**What to work on**: From the line containing "The height and" down to the line containing "Given: Click the viernes 19/07/13 date label", copy out the entries below exactly, both lines included, and nothing else; pictures do not belong in the copy.

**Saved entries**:
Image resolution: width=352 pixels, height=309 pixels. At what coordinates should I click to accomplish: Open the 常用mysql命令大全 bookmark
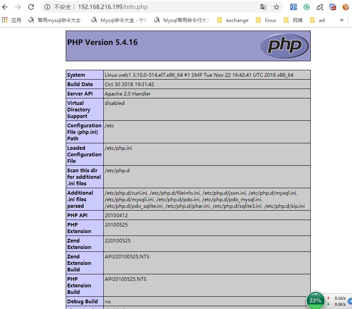coord(56,20)
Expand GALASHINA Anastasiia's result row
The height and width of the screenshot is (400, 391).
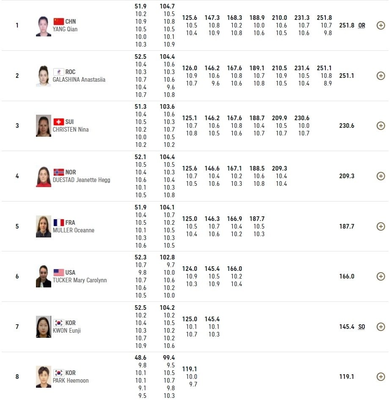380,76
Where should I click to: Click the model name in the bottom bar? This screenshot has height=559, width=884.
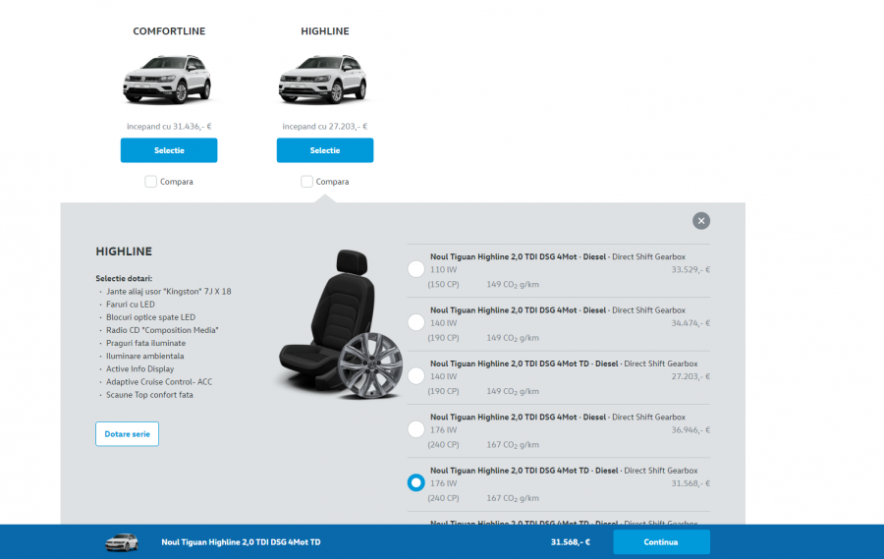[x=241, y=542]
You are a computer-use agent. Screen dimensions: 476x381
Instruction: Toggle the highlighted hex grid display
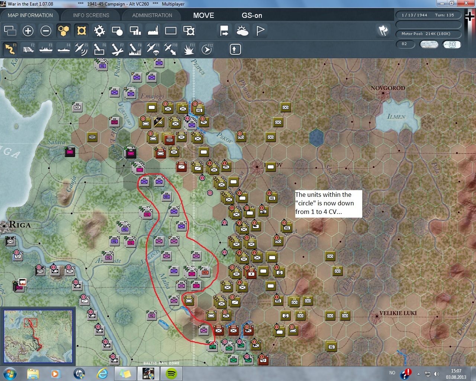pyautogui.click(x=64, y=31)
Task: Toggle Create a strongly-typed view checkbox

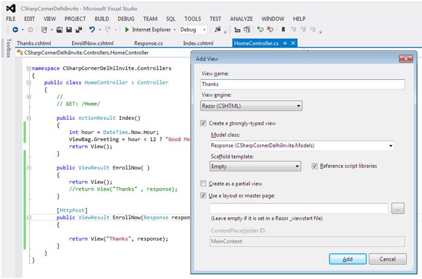Action: tap(203, 123)
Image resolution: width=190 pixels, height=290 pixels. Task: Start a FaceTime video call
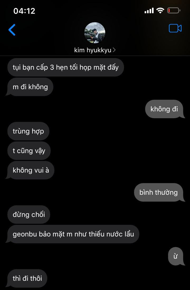pyautogui.click(x=175, y=28)
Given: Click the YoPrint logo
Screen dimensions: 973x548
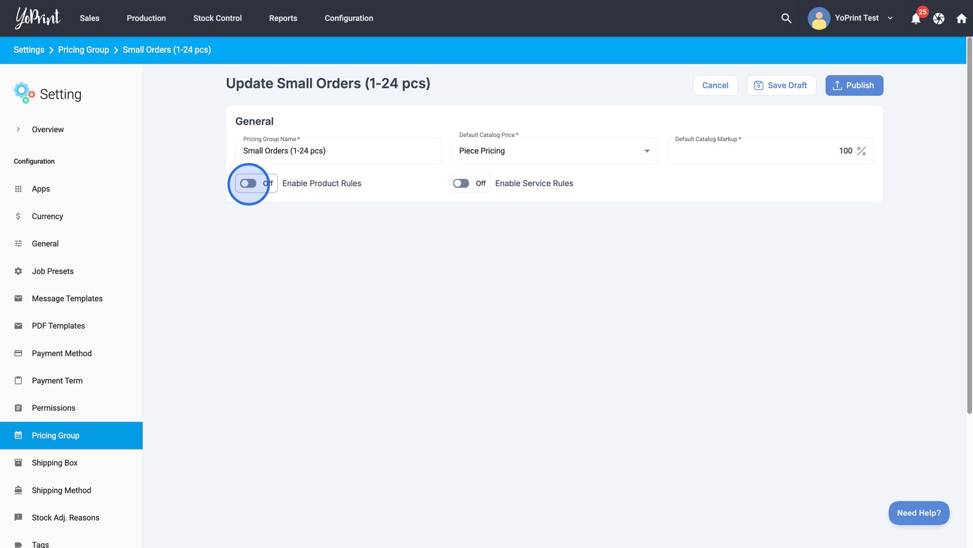Looking at the screenshot, I should [x=38, y=18].
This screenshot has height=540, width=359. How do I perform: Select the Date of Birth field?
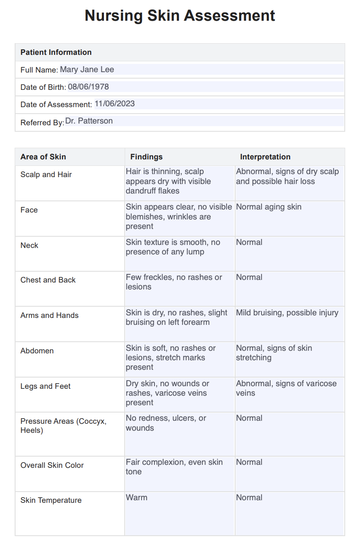(x=205, y=87)
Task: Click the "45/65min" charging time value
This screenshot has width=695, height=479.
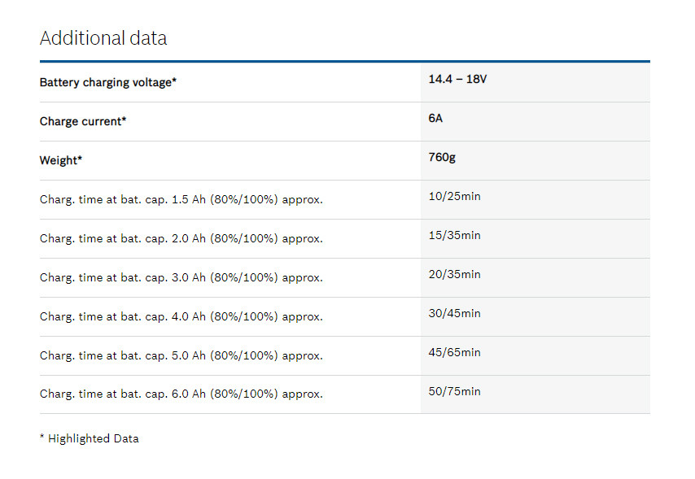Action: click(x=454, y=352)
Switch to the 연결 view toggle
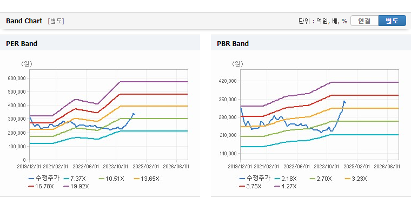The image size is (411, 197). click(364, 21)
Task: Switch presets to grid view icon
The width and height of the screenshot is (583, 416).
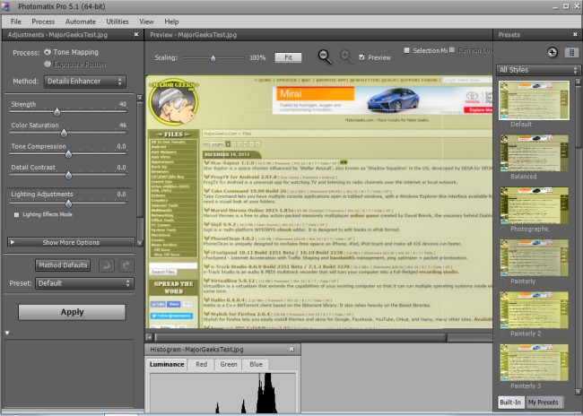Action: [x=570, y=53]
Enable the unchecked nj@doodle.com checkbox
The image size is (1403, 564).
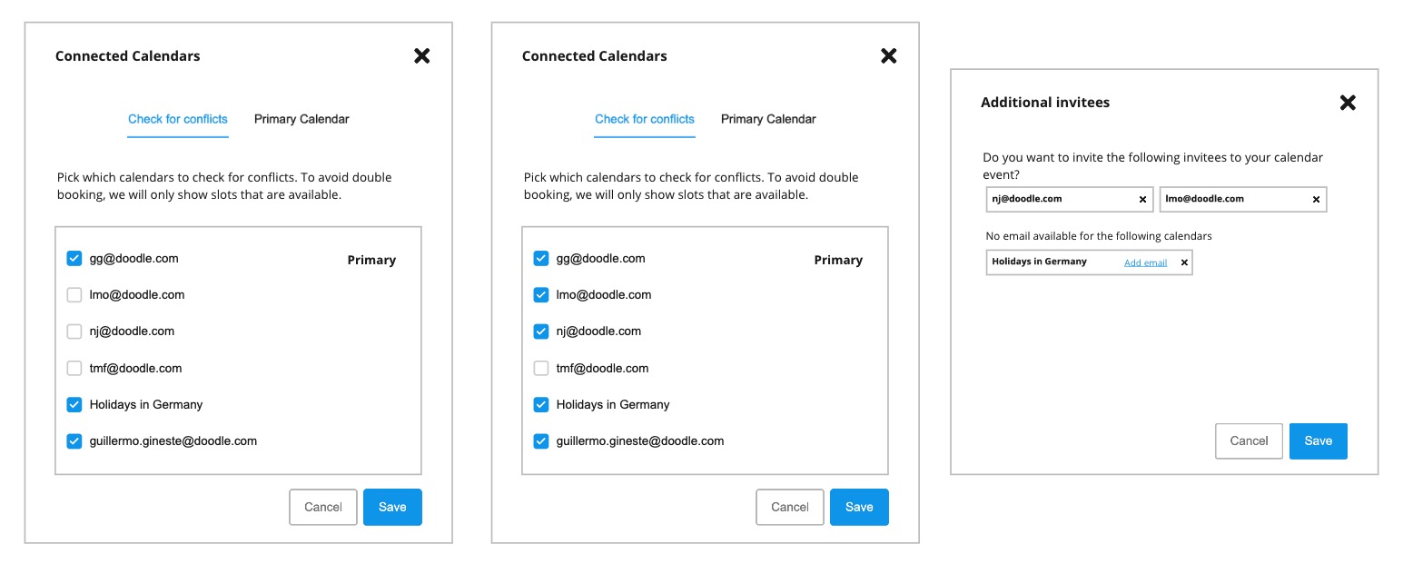coord(74,331)
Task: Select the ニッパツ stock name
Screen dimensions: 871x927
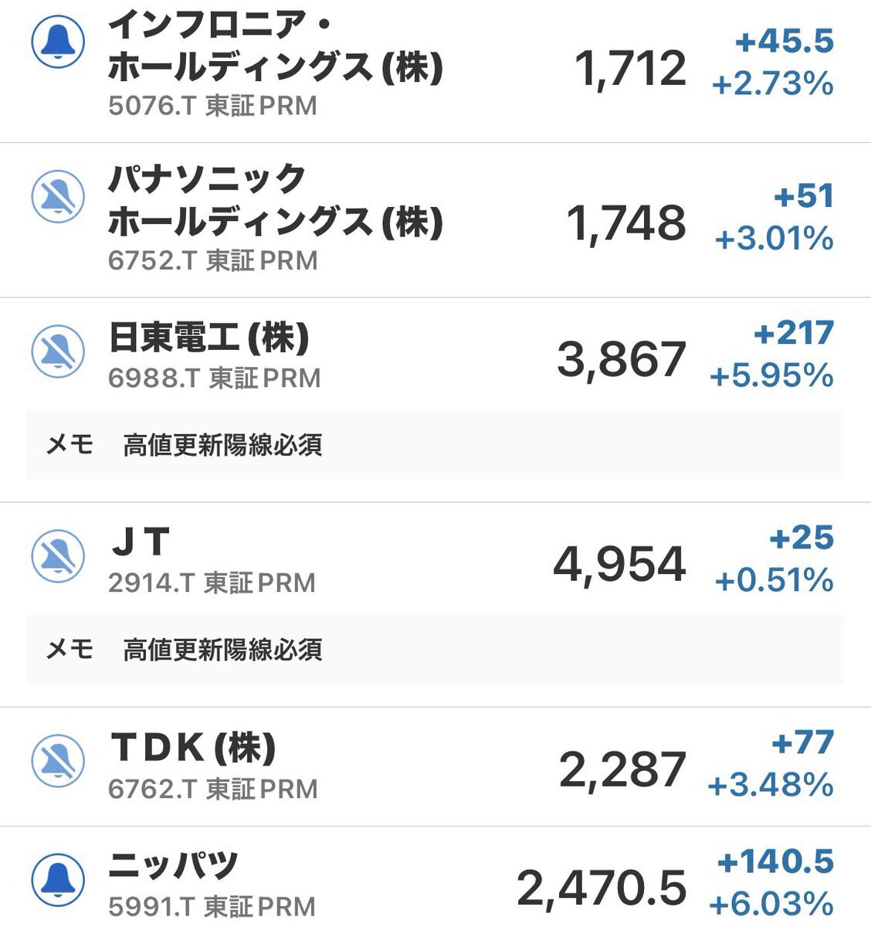Action: coord(173,865)
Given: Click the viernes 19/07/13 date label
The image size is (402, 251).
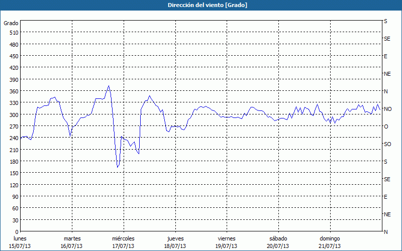Looking at the screenshot, I should pyautogui.click(x=226, y=242).
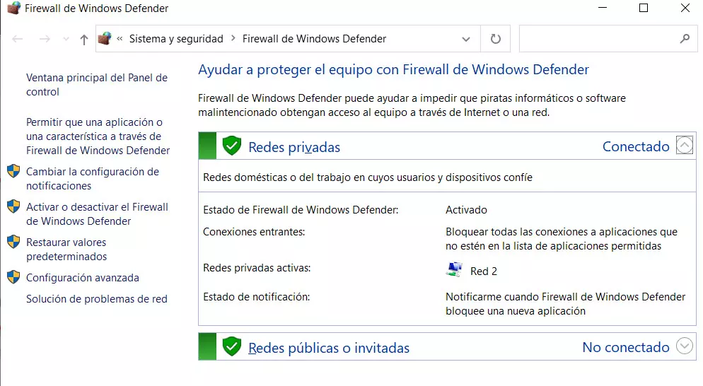Open the recent locations dropdown arrow
Screen dimensions: 703x386
pos(66,40)
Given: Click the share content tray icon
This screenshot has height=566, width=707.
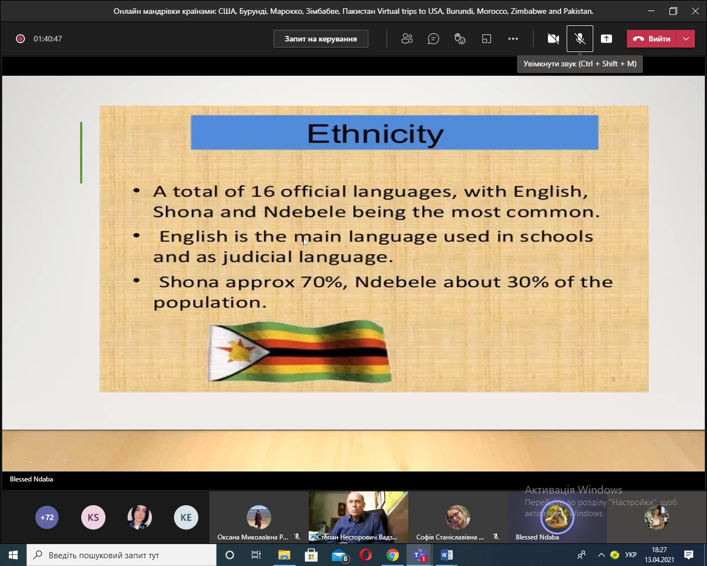Looking at the screenshot, I should 606,39.
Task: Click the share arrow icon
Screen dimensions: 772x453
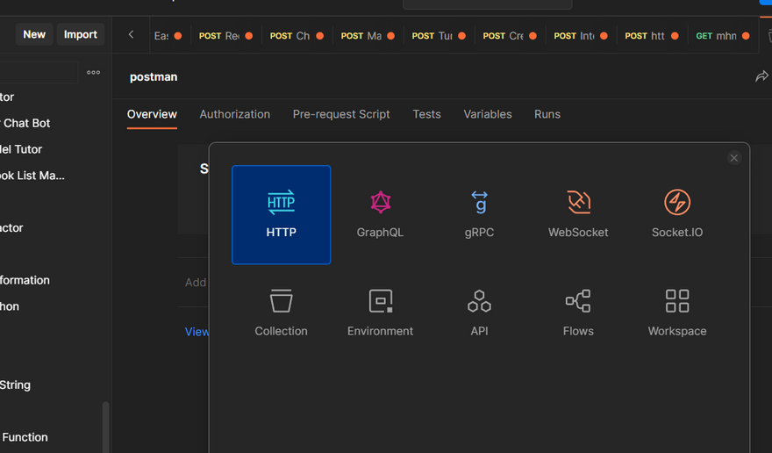Action: (x=761, y=77)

**Response to this exercise**:
The height and width of the screenshot is (400, 391).
380,76
Where should I click to: Click the model name in the bottom bar? This screenshot has height=559, width=884.
[x=241, y=542]
You are a computer-use agent. Screen dimensions: 476x381
Instruction: Toggle the highlighted hex grid display
pyautogui.click(x=64, y=31)
Task: Toggle Create a strongly-typed view checkbox

Action: tap(203, 123)
Image resolution: width=190 pixels, height=290 pixels. Task: Start a FaceTime video call
pyautogui.click(x=175, y=28)
Given: Click the YoPrint logo
Screen dimensions: 973x548
Looking at the screenshot, I should [x=38, y=18].
This screenshot has height=540, width=359. How do I perform: Select the Date of Birth field?
(x=205, y=87)
Task: Click the "45/65min" charging time value
This screenshot has width=695, height=479.
Action: click(x=454, y=352)
Switch to the 연결 view toggle
The image size is (411, 197). click(364, 21)
Task: Switch presets to grid view icon
The width and height of the screenshot is (583, 416).
Action: [x=570, y=53]
Enable the unchecked nj@doodle.com checkbox
The image size is (1403, 564).
coord(74,331)
Task: Select the ニッパツ stock name
Screen dimensions: 871x927
Action: coord(173,865)
Given: Click the viernes 19/07/13 date label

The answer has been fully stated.